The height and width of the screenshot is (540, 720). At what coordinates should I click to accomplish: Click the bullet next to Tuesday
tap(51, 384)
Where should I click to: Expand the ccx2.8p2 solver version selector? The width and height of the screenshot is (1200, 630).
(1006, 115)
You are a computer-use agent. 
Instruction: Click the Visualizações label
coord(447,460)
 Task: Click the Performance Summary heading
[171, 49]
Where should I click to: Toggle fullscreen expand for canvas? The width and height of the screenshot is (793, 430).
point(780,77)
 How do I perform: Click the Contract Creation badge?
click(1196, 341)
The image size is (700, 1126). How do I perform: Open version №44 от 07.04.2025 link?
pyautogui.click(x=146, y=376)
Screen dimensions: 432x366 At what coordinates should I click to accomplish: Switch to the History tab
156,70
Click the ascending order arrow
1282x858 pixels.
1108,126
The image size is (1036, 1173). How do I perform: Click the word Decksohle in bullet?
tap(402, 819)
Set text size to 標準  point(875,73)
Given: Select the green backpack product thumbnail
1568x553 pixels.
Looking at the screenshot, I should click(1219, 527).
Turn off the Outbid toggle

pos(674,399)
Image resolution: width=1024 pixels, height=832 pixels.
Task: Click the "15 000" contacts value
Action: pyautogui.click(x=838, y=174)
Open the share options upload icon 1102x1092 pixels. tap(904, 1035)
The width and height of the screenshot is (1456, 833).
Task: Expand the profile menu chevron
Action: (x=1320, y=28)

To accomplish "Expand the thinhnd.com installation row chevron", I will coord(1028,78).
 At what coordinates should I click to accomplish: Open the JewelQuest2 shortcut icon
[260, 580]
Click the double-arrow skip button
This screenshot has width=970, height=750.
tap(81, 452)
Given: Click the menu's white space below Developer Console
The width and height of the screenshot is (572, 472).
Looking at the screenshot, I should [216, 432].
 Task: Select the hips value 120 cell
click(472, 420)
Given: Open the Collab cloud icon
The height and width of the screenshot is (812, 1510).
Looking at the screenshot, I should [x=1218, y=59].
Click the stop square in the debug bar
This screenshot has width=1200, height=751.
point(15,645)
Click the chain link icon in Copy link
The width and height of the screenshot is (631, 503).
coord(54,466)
○ ○ ○ ○ ○
• _Requirement_
Could you repeat exactly the lines in the listing above from the one with "The width and height of the screenshot is (572, 472)." down to the one with "Given: Open the Collab cloud icon"? Include both of those lines.

• _Solution to this exercise_
The width and height of the screenshot is (572, 472).
Looking at the screenshot, I should [216, 432].
 Task: Select the hips value 120 cell
click(472, 420)
Given: Open the Collab cloud icon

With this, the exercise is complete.